### Consegne dell'esercizio
• A. Trascrivi dalla recensione il brano che comincia con le parole "Un giornalista sposato" e si ferma dopo "più datato (1958).".
• B. Le seguenti affermazioni concordano con la recensione? (i) Nel libro i cinque racconti sono disposti dal più recente al più datato. (ii) La donna con cui il giornalista ha la relazione è più anziana di lui di dieci anni. (iii) L'autore fu editor presso Mondadori. Per ciascuna rispondi sì o no, citando alla lettera le parole decisive della recensione.

### Testo mostrato
Incipit: “Forse dovrei rifarmi la barba. Sì, dovrei rifarmela, ma la sua faccia è accanto alla mia nello specchio, così lascio ricadere le dita che saggiavano la guancia, la pelle tremola, ritornando a posto, la pelle tremolante, questa buccia che ancora non mi rassegno ad accettare, la sua faccia è accanto alla mia nello specchio, le lunghe ciglia pesanti di rimmel, il labbro troppo pulito, luce non meno premeditata dell’ombra, un contrasto che sa svolazzare di cupa farfalla”

Un giornalista sposato si intruppa in una storia amorosa clandestina con una donna di dieci anni più giovane. Opera composta da cinque racconti che possono essere visti, nella loro interezza, come un unico romanzo breve, cosa che suggerisce lo stesso autore nella quarta di copertina. Il giornalista ha scritto i cinque racconti uno all’anno e in scala, però il primo del libro è il più recente (1962) mentre l’ultimo è il più datato (1958).

L’autore è stato una grande e rispettata figura del giornalismo italiano che deve le sue fortune alla direzione e fondazione di Linus; collaborò anche con quotidiani di prestigio quali Il Corriere della Sera, La Stampa e anche periodici come Panorama e L’Europeo; fu editor presso Bompiani, Rizzoli e Garzanti; oltre che naturalmente scrittore. L’io narrante del romanzo, che è anche il protagonista delle vicende, ci regala numerosi monologhi interiori. La storia è un triangolo amoroso molto tormentato e tribolato, soprattutto per il giornalista. Anche da questo discreto scritto si riesce a percepire lo spirito di O. Del Buono, stravagante e creativo. L’autore parla dei rappresentanti di una certa borghesia e del loro vuoto interiore.

Parlando del giornalista intellettuale protagonista del romanzo-racconti l’autore lo definisce: “non si sa davvero se più malvagio o insulso, se più stupido o cattivo”.

### Dati forniti
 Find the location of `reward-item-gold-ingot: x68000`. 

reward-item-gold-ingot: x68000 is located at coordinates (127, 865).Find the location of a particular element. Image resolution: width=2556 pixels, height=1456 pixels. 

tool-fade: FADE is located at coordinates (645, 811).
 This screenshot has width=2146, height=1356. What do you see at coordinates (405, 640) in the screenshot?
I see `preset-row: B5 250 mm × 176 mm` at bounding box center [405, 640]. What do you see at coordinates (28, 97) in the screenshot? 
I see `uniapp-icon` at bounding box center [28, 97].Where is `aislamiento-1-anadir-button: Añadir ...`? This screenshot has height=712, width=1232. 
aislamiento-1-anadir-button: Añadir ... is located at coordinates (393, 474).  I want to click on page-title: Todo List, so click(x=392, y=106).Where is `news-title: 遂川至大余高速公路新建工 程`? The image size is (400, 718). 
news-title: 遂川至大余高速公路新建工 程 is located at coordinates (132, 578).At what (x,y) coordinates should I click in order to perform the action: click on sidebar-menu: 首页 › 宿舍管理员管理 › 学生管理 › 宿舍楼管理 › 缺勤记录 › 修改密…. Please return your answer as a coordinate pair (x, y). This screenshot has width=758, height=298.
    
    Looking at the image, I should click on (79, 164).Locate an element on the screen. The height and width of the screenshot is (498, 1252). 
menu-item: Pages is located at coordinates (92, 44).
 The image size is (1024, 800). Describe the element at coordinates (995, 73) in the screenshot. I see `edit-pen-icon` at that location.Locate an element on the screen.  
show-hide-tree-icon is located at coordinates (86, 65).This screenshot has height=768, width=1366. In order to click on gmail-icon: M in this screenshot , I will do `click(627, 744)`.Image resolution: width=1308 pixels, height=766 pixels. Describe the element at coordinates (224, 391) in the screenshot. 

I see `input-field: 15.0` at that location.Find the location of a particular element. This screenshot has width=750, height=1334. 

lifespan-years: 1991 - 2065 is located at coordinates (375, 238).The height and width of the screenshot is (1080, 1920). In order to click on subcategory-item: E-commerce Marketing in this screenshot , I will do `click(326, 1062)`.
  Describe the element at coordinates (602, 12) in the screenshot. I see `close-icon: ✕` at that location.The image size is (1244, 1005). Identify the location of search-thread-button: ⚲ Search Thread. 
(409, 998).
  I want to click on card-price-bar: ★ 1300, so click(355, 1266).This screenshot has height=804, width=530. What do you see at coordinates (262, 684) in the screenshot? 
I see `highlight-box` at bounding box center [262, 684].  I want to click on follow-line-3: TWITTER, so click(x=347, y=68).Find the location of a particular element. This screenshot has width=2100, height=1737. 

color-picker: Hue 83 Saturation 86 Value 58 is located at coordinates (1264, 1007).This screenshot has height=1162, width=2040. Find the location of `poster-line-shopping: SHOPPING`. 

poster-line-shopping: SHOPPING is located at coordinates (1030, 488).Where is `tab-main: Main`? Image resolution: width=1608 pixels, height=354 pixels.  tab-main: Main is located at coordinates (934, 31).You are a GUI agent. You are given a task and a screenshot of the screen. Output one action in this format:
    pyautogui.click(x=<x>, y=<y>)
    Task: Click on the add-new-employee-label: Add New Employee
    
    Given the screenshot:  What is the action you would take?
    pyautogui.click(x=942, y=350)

### Soluzioni dell'esercizio
• A.
Un giornalista sposato si intruppa in una storia amorosa clandestina con una donna di dieci anni più giovane. Opera composta da cinque racconti che possono essere visti, nella loro interezza, come un unico romanzo breve, cosa che suggerisce lo stesso autore nella quarta di copertina. Il giornalista ha scritto i cinque racconti uno all’anno e in scala, però il primo del libro è il più recente (1962) mentre l’ultimo è il più datato (1958).

• B.
(i) Sì: "il primo del libro è il più recente (1962) mentre l’ultimo è il più datato (1958)"
(ii) No: "con una donna di dieci anni più giovane"
(iii) No: "fu editor presso Bompiani, Rizzoli e Garzanti"